La nouvelle initiative de la Ligue arabe appelant à la création d'une force de paix conjointe avec l'ONU en Syrie est promise à l'échec, mais elle permettra de faire pression et d'isoler un peu plus le régime de Damas, selon des analystes.
"La portée politique de l'initiative arabe est énorme", estime Rami Khouri, à la tête de l'institut Issam Fares de l'université américaine de Beyrouth. Mais "les résultats sur le terrain tarderont beaucoup plus à se faire sentir", précise-t-il.
"Ce qui est important, c'est que la Ligue arabe invoque la légitimité des Nations Unies et de tous les pays qui essayent de trouver une solution pacifique pour un changement politique en Syrie", ajoute-t-il.
L'organisation panarabe a décidé dimanche d'apporter son soutien financier et politique à l'opposition au régime du président syrien Bachar al-Assad, appelé à la formation d'une force de maintien de la paix conjointe avec les Nations unies et incité ses membres à rompre leurs relations diplomatiques avec Damas.
La Russie a assuré lundi étudier ce plan mais a jugé qu'un cessez-le-feu devait entrer en vigueur avant le déploiement d'éventuels soldats de la paix.
Le plan arabe est le dernier effort lancé sur le plan diplomatique pour mettre un terme à 11 mois de violences meurtrières en Syrie, qui ont fait, selon des militants, plus de 6.000 morts.
Pour les analystes, cette nouvelle initiative arabe devrait connaître le même sort que deux projets de résolutions du Conseil de sécurité de l'ONU torpillés par les veto de Moscou et Pékin, deux alliés de poids de Damas.
"La Ligue arabe se contredit en demandant l'envoi de troupes de maintien de la paix en Syrie -- ce qui requiert l'accord du pays hôte -- et en appelant dans le même temps à rompre toute coopération diplomatique avec Damas", note Yezid Sayigh, chercheur de la fondation Carnegie pour le Moyen-Orient à Beyrouth.

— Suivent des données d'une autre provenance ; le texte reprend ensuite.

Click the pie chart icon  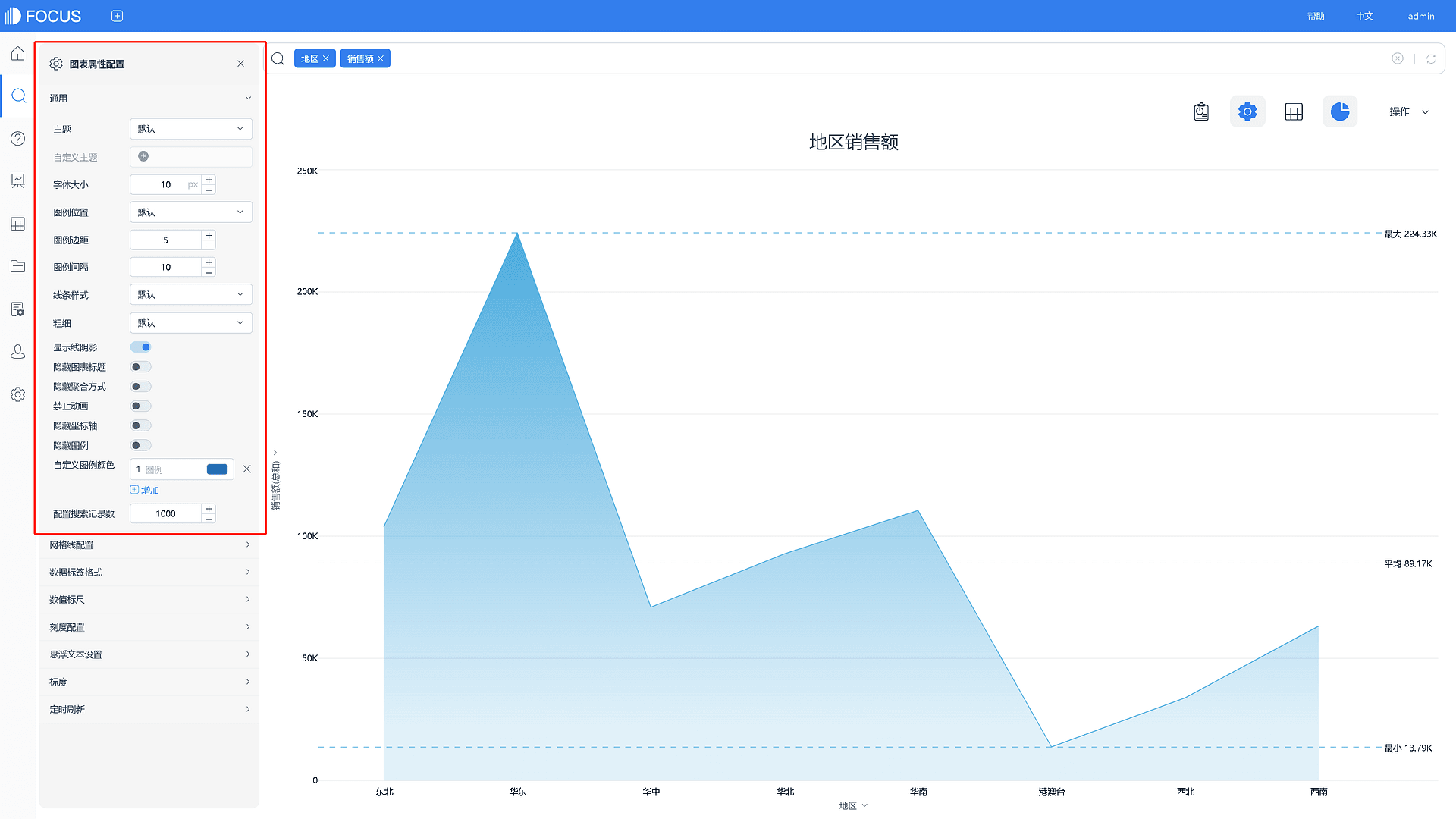[x=1340, y=110]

"Cet appel augmente radicalement la pression mais il pourrait avoir un effet contre-productif en soulignant à quel point les pays membres de la Ligue arabe sont à court de véritables options à même de changer la donne", poursuit-il.
D'autres analystes soulèvent la difficulté de trouver des pays désireux d'envoyer des soldats, en cas d'un hypothétique vote au Conseil de sécurité.
"Je crains qu'il ne soit très difficile de trouver des Etats membres prêts à envoyer des troupes pour une opération de ce type", affirme à l'AFP Salman Shaikh, directeur du centre Brookings de Doha.
"Il va falloir redoubler d'effort pour parvenir au moins à un cessez-le-feu avant de se doter d'une force mixte", ajoute-t-il.
Le ministre britannique des Affaires étrangères William Hague a indiqué lundi qu'il allait discuter avec ses partenaires de cette proposition, ajoutant que les Occidentaux ne devraient pas y participer.
"Je ne crois pas qu'avoir des bottes occidentales sur le terrain, quelle qu'en soit la forme, soit le chemin à suivre en Syrie", a-t-il déclaré lors d'une visite en Afrique du Sud.
Quant aux appels à armer l'opposition, qui se multiplient, ils pourraient également être contre-productifs et même aggraver la situation, jugent les analystes.
"Armer et militariser le soulèvement en Syrie conduirait à plus de fragmentation, car l'enjeu serait plus important", affirme M. Sayigh. "Les différentes parties vont devoir s'imposer en privilégiant les armes" aux dépens du dialogue.
En l'absence de solution rapide à la crise, la voie diplomatique, pourrait être la seule issue, selon lui.
"Et cela signifie inévitablement une forme de discussion avec le régime, à travers les Russes, avec les Russes ou sans eux", conclut-il.